En sus notas póstumas, la socialité chaqueña Chiquita Massour deja una postal conmovedora del espanto causado a su sensibilidad por la convivencia con los salvajes de la zona hacia el año 1923, cuando apenas la ciudad de Resistencia llevaba medio siglo de haber sido fundada.
Consumido y pardo, con algo de azufre, de infierno, el río negro serpentea entre matorrales y palmeras solemnes y menos agónicas de lo que el calor de la zona haría suponer. Los caballos en la orilla de enfrente intentan arrancar alguna raíz comestible. Las costillas respiran agitadas por el hambre. Se ven tan flacos y desesperanzados como sus dueños, los chicos pobres. Ellos en nuestra infancia, a quienes veíamos con desconfianza jugando sucios y resentidos en las mismas hamacas que nosotros en la plaza, oliendo a ropa vieja, a tierra húmeda, a mala comida, a catres superpoblados, y ahora sus herederos, descubro, son los dueños del río.
El chico mayor se trepa a la rama flaca de un sauce llorón y se deja caer al agua como si estuviera vacacionando felizmente en un centro acuático. Sus hermanos los esperan chapoteando en el río inmundo. Nosotras pasamos por la orilla de enfrente en nuestra canoa inundable, juntando cada tanto con un tarro el agua que se mete por las grietas de la madera podrida. Pasamos y miramos sin decir una palabra, porque esa miseria no se debe comentar. La pobreza de nuestra canoa es casi una forma de supervivencia, una forma de camuflaje para recorrer unos metros del río echado a perder y llegar lejos, a la soledad, y hablar mientras el sol nos cocina violentamente.
---Ahí está otra vez ---me dice ella y veo entre los matorrales a un hombre desgarbado, obsceno, bajándose los pantalones. Tantas veces intentamos persuadirlo. Risas, insultos, miradas desaprobadoras, miradas indiferentes, silencio. Ahora quito la vista y le respondo a Ana que vayamos un poco más río arriba. El parque es pequeño. Y el villerío es enorme, pero el hombre lo recorre sin apuro y nos alcanza. Camina sosteniendo la cintura de ese pantalón mugriento, sostiene el pantalón apenas lo suficiente para que no le estorbe los pasos, pero lo deja caer fláccidamente en cuanto nos ve.

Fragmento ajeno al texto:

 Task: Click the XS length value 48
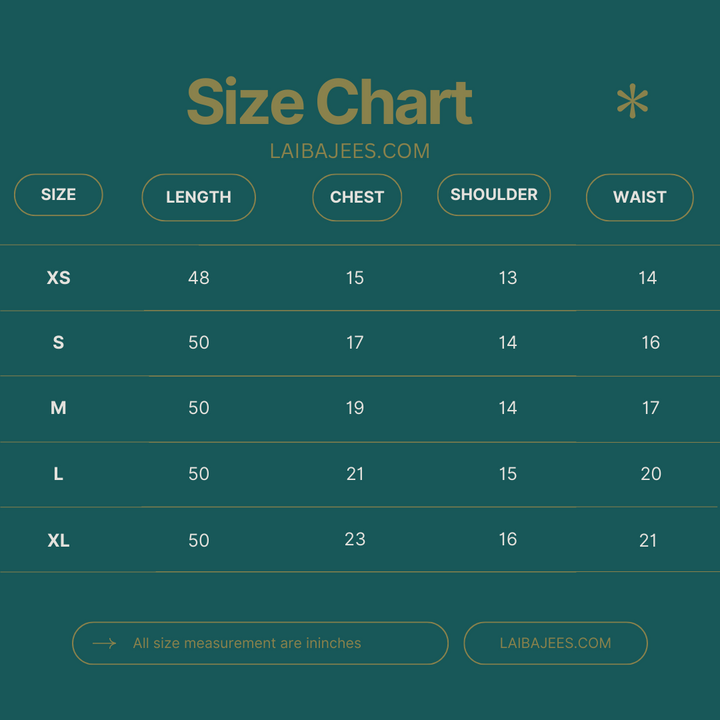click(199, 278)
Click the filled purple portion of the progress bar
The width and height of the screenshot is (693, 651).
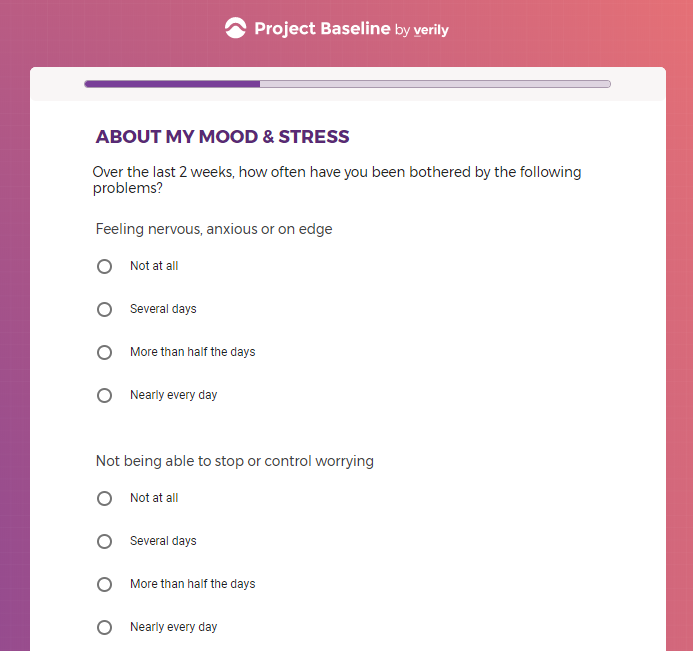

--Qué triste es todo esto ---le digo a ella, pero ya está echada sobre la canoa, en traje de baño, tomando ese sol también pobre, rústico, hiriente, que tanto nos maltrata normalmente, como si al someterse a él se volviera algo inmune a su radiación desmedida.
El hombre de la orilla sigue parado como un ave acuática, con sus dos piernas flacas impávidas, sin vida, y la mirada ya perdida hacia un lado, mirando la villa con los pantalones abajo y la camisa tapando lo que se suponía que debía exhibir.
Los niños siguen jugando en su pobre parque acuático de río contaminado y sauces llorones. Uno sale a la orilla y se quita la ropa para dejarla secar. Volvemos remando lentamente. El agua espesa y oscura apenas se mueve con el paso del bote. No hay en ella una sola señal de vida más allá de los camalotes que se enredan en el remo y hacen más fatigosa la travesía de regreso. Mientras atardece y terminamos de quitar el último tarro de agua de la canoa y la atamos al árbol de la orilla, vemos la mesa del jardín con las tazas de té humeante y las tostadas con miel. Ha sido una tarde ardua, difícil, un desafío esquivar tantas plantas acuáticas, botes de agua, envases de metal, trozos de madera, bolsas de papel y personajes de una fealdad mezquina. Tanta fatiga exige un mínimo de respeto, ¡es nuestro derecho! Si no esta vida así no puede ser, digo y Ana sólo sonríe con dulzura mientras me alcanza la taza de té.
* La imagen que acompaña el presente texto es una fotografía actual del Río Negro.